### Goal
How many lines in the items below contain the string "Instruction"? Reply with the number alone.

### Data records

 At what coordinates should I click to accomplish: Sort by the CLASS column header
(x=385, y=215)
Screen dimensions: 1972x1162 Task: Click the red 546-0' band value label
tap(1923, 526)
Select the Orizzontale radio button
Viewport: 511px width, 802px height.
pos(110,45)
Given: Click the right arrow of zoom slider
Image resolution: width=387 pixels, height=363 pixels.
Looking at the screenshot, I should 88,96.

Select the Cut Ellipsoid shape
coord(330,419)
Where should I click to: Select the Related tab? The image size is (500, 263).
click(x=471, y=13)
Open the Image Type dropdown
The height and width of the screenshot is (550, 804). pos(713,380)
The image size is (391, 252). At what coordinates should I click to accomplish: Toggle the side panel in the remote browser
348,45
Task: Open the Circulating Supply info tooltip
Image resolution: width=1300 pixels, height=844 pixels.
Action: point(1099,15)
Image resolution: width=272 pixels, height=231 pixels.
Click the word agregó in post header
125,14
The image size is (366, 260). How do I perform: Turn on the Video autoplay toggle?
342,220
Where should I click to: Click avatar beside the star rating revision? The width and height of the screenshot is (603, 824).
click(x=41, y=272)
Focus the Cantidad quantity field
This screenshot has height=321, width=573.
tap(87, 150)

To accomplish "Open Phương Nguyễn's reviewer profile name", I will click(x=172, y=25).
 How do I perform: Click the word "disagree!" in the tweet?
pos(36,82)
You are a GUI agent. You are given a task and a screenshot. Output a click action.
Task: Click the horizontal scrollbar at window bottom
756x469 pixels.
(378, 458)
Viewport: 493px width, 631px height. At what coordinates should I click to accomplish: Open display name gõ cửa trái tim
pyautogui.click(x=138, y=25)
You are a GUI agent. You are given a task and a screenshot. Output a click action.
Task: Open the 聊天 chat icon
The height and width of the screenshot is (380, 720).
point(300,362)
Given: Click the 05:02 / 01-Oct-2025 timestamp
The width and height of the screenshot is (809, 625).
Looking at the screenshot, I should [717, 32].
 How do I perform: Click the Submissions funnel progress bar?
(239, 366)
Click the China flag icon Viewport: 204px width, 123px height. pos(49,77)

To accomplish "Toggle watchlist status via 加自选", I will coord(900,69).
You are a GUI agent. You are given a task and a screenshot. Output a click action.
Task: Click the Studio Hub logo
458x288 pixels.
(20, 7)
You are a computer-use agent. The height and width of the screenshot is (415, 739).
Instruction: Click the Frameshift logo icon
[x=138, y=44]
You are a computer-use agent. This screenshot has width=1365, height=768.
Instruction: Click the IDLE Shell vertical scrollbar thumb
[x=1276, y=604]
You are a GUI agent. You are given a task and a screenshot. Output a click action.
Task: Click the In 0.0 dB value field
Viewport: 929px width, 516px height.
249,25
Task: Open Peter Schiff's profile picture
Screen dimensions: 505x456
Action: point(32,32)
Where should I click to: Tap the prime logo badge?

### Expected output
2